High Transaction Volume
Volume is often the most significant driver.
As transaction counts increase, especially across many jurisdictions, the burden of tax calculation, reconciliation, and filing grows disproportionately. What was once manageable becomes a continuous operational effort.
At this stage, automation shifts from convenience to necessity.
Audit Exposure and Compliance Risk
Tax automation is not often adopted proactively. Instead, it is triggered by audit exposure, penalties, or compliance issues that highlight gaps in the current approach.
When tax errors begin to carry financial or regulatory consequences, companies prioritize solutions that provide consistency, traceability, and audit readiness.
Where Avalara Does Not Typically Fit for Business Central Users
Just as important: understanding where Avalara may not be the right investment.
For companies with limited geographic exposure, lower transaction volumes, or relatively straightforward requirements, Business Central often provides sufficient functionality. In these scenarios, additional investment in tax automation may introduce unnecessary cost and system complexity.
This is particularly true for businesses early in their ERP journey, where the focus should remain on stabilizing operations rather than optimizing edge processes.
How Avalara Typically Enters the Conversation
Avalara is introduced into Business Central environments in one of three ways.
Existing Usage
Many finance teams already use Avalara prior to implementing Business Central. In these cases, the conversation shifts from evaluation to integration.
Discovery and Qualification
During early conversations, a small number of questions typically determine relevance:
- How many jurisdictions are involved?
- What types of taxes apply?
- How much time is spent on tax processes today?

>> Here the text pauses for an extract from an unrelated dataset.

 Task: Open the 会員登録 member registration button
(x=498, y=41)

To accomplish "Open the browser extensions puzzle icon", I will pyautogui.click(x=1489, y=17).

If complexity or inefficiency is evident, Avalara becomes part of the discussion.
Post-Implementation Optimization
Most commonly, Avalara is considered after the initial ERP implementation.
Once core processes are stable, finance teams can begin identifying areas for optimization. Tax often emerges as one of those areas particularly where manual effort remains high.
What Avalara Solves in Practical Terms
Avalara simplifies how organizations manage taxes at scale. It supports:
- Automated tax calculation based on jurisdiction
- Centralized reporting across entities
- Streamlined filing preparation
- Reduced reliance on manual processes
They’re incremental improvements but at scale, they take a real burden off the team.
A Simple Framework for Evaluating Tax Automation
A more effective way to evaluate tax automation is to consider current operational strain.
You likely need Avalara if:
- Complexity is increasing
- Manual processes are breaking down
- Compliance risk is rising
You likely don’t need it if:
- Tax is manageable today
- Your team can handle filings without issue
- You are early in your ERP journey
How Tax Automation Fits into a Broader Business Central Strategy
Tax is one component of a broader operational system.
For companies implementing or optimizing Business Central, priorities typically include financial visibility, process standardization, and scalability. In most cases, tax is addressed within the context of a broader Business Central implementation, where the focus is on getting core processes stable before introducing additional layers of automation.
As organizations mature, tax considerations often resurface as part of ongoing optimization efforts. This is typically where Business Central support plays a role, helping teams identify areas where manual processes can be reduced and consistency improved.
How to Evaluate If and When Avalara Makes Sense for Business Central
Tax automation is not a prerequisite for a successful Business Central implementation, nor is it universally required.
Its value emerges over time, as organizations expand geographically, increase transaction volume, and encounter the operational limits of manual processes.
For the right organization, at the right stage, Business Central tax automation through solutions like Avalara provides a structured way to manage that complexity. For others, it remains a future consideration rather than an immediate need.
Getting that timing right is what separates a useful investment from an unnecessary one.